*Tasks to complete*.
a) In the personal essay about childhood bullying, which teacher encouraged the writer to pick up a book?
b) Write the next part of the personal essay about childhood bullying, picking up after its final sentence.

*Supplied passage*.
· · · · ·
I was going to ask everyone to excuse the Rupert trousers and the short sleeve whateverthatis, but I deliberately chose this picture as behind those eyes of a young (6 or 7 year old) me lies real fear.
I’ve never enjoyed having my photo taken, I usually look the other way, or pretend I’m busy doing something while the camera crazily clicks at everyone enjoying themselves and capturing a moment they’re hoping to cherish. Not me. Apart from the fact I have no idea what to do with my face, I’m scared of what’s behind those eyes, and with good reason, those eyes are hiding a lifetime of bullying and abuse from people who didn’t understand that I’m an autistic person and that I’m different because we’re not allowed to be different, are we!
My earliest memory of this is from a boy, whose name I won’t mention, in junior school. He was bigger than most of us, (I was still waiting for my first growth spurt, which I’m still waiting for) and in particular me. I was the quiet one, and when I first moved to Newport I couldn’t read or write, my mother thought there was something wrong with my development, and I was selective with the people I hung around with. David Critchley, like myself, was a bit of an outsider, and he remained my best friend all our lives until he died in 2009, but I was a loner, I always have been. Within a matter of around six weeks, I’d learned to read and started writing. I had a great teacher, Mrs Moore, who took interest in me and encouraged me to pick up a book, and within a short time I was reading a book a week, and something I still do, however, within the pages of those glorious books I found a new world in which to escape from that world outside, a world where I didn’t belong and still don’t, and a world where I was being beaten up, pushed about, made fun of and abused, all because I was different.
· · · · ·
*Data segment*.
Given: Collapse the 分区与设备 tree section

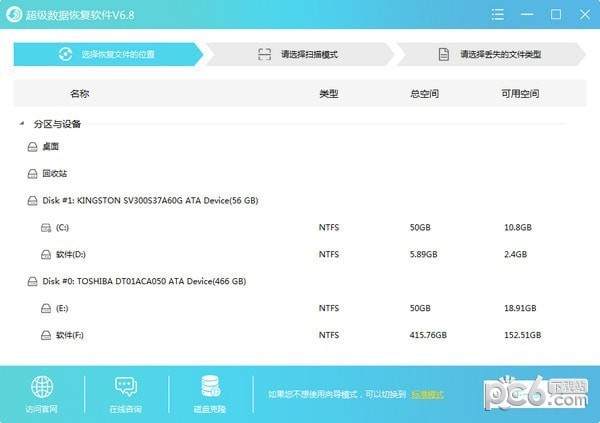Looking at the screenshot, I should click(x=21, y=125).
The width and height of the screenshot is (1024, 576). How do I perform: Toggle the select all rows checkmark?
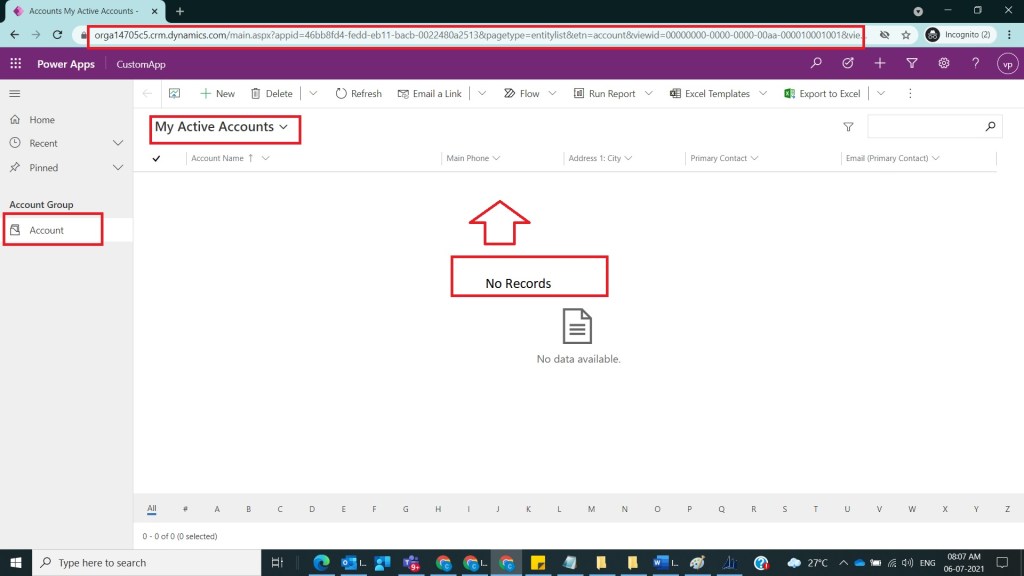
· · · · ·
*List of answers*.
a) Mrs Moore

b)
Life went on, but nothing changed. The bully of junior school was replaced with more and bigger bullies, gangs formed in school and I retreated even further and felt glad to leave school, with no qualifications as I was partly too scared to go in, also teaching methods have always been alien to me, along with the inability to do written exams! So, there I was, 16 years old and hopeful for what the world had in store. Apart from being a Rock ‘n’ Roll star or Astronaut, I’d always wanted to be a writer, unfortunately, there weren’t any vacancies at the local jobcentre, although that didn’t stop me from looking!
Slowly, my friend circle expanded, but unfortunately so did the bullying. Things that others found funny I found hurtful, sometimes physically, and again I’d retreat into that little hole I’d dug for myself in my childhood and wait there until I felt safe to come back out again. Luckily, most of my friends from that time were good friends, and most still are I’m happy to say. However, there were still a small amount who’d mock, bully and abuse, regardless of whether they were drunk or sober, it just happened until, thankfully, they either moved on or moved away. Still, the damage had been done, and after around 20 years of that I retreated even further, the damage had been done.
The hole I’d dug as a child became mixed not only with books but alcohol and drugs. I created a new place for me to hide, inside my head, and although I’m often flippant about this period of my life, it’s not something I talk about. I’m not ashamed of it, nor am I proud, it just was. I’ve made mistakes, but haven’t we all?
After I’d given up the drugs in the mid 90’s I received a misdiagnosis for depression, I was prescribed the wrong tablets and given antipsychotics, which had a rather disastrous effect on my psyche. I started hallucinating quite badly, my behaviour was getting more erratic and again, at one point I’d scratched off a part of my scalp, feeling rather proud of the blood running down my head. It was at this point that I’d figured something wasn’t right.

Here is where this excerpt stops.